Over 36 hours since the incident, the police have not made any arrests in the case. Their excuse: The contractor – also a manual scavenger – died in the incident.

Manual scavenging deaths Is the police protecting residents of posh Bengaluru apartment
news Manual Scavenging Tuesday, January 09, 2018 - 08:02

Until Sunday afternoon, Mahadeva Gowda was the sole breadwinner of his family. But on Sunday, life changed for his wife and two young daughters, as the 42-year-old suffocated to death inside a manhole in a posh Bengaluru residential society. 

Mahadeva was cleaning a manhole in the ND Sepal Apartments in Somasundara Palya in HSR Layout, along with 52-year-old Srinivas, and 35-year-old Narayana Swamy – who was also the contractor for the job. On Sunday evening, all three men were asphyxiated inside the toxic sewer, and while Narayana and Srinivas died inside the manhole, Mahadeva died on the way to the hospital.

Over 36 hours since the incident, the police have not made any arrests in the case: The contractor, Narayana Swamy, was also a manual scavenger who died on the job, and therefore the obvious ‘villain’ the police could pick up is gone.

But what about the residents of the apartment who got workers to go into a manhole, against all existing laws and humanity – not even with some protective gear? 

"We have to see whether the residents gave consent to this," says Ramesh Kumar, Inspector of the Bandepalya Police Station in HSR Layout.

“We are exploring whether the residents can be charged. The investigation is on and we will know more soon," he adds.

★ ★ ★ ★ ★

> What the task requires:
Continue the news report on the Bengaluru manual scavenging deaths, starting after the inspector's last quoted statement.

[Stored data entries]
★ ★ ★ ★ ★

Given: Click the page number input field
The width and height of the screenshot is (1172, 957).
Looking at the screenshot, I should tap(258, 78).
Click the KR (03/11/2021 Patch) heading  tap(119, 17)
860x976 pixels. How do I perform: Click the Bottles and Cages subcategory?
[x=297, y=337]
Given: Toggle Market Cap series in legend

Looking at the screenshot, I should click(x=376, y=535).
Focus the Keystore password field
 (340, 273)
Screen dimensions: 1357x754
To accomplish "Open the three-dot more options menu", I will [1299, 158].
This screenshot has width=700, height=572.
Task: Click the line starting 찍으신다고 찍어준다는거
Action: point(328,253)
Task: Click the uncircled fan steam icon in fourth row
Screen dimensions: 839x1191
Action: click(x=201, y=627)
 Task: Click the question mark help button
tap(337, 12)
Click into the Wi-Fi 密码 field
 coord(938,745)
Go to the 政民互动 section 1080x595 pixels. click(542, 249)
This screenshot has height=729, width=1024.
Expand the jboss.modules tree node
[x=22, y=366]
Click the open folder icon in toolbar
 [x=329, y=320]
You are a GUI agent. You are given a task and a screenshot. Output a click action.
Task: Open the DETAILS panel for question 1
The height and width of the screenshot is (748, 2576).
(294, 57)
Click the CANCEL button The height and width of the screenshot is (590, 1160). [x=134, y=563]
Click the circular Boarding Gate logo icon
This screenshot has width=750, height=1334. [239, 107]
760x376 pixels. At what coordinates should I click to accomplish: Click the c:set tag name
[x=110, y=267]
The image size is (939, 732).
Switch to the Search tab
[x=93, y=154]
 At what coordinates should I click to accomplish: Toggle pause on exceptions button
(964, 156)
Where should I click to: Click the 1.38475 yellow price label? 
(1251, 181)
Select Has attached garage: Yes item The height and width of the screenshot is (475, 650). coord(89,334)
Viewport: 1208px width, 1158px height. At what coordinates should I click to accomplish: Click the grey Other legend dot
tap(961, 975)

★ ★ ★ ★ ★

> Written reply:
The police say they have registered an FIR under IPC sections 304A (causing death by negligence) and 34 (Acts done by several persons in furtherance of common intention), against the apartment association instead of any individual.

But the police have refused to share the FIR with either the media or activists. Lawyer and activist Narasimha Murthy says this is one of the ways in which the police help the banned practice of manual scavenging to continue. 

“In these cases, the authorities are hand-in glove with the perpetrators.The police is not giving any clear picture. They have registered an FIR but are not sharing any details. violating the Supreme Court guidelines,” he says.

“Moreover the case is filed under section 304A – which is a non cognisable and bailable offence. The actual section is 304 part II, which reads as culpable homicide not amounting to murder,” he adds. 

Another activist-lawyer, Maithreyi Krishnan says, “They have to take action against the apartment dwellers. This is just an informal contract, the contractor is not officially registered. The STP lies inside the apartment complex, they are responsible. The FIR should be against the contractor, apartment owners, and the BWSSB engineer.”

“The principal or the only role of the BWSSB is sewage treatment. Sewage treatment wherever in the city is their responsibility. They can't say that STPs have come up and we have no responsibility at all. That is their statutory, obligatory function,” she says.

Manual scavenging is a banned practice in India, but it continues to be practiced across the country; activists say lack of enforcement is what encourages this practice to flourish. 

According to official figures, 68 people persons died in the last 12 years due to manual scavenging in Karnataka alone. Àmong these, 13 deaths were in greater Bengaluru in the last two years.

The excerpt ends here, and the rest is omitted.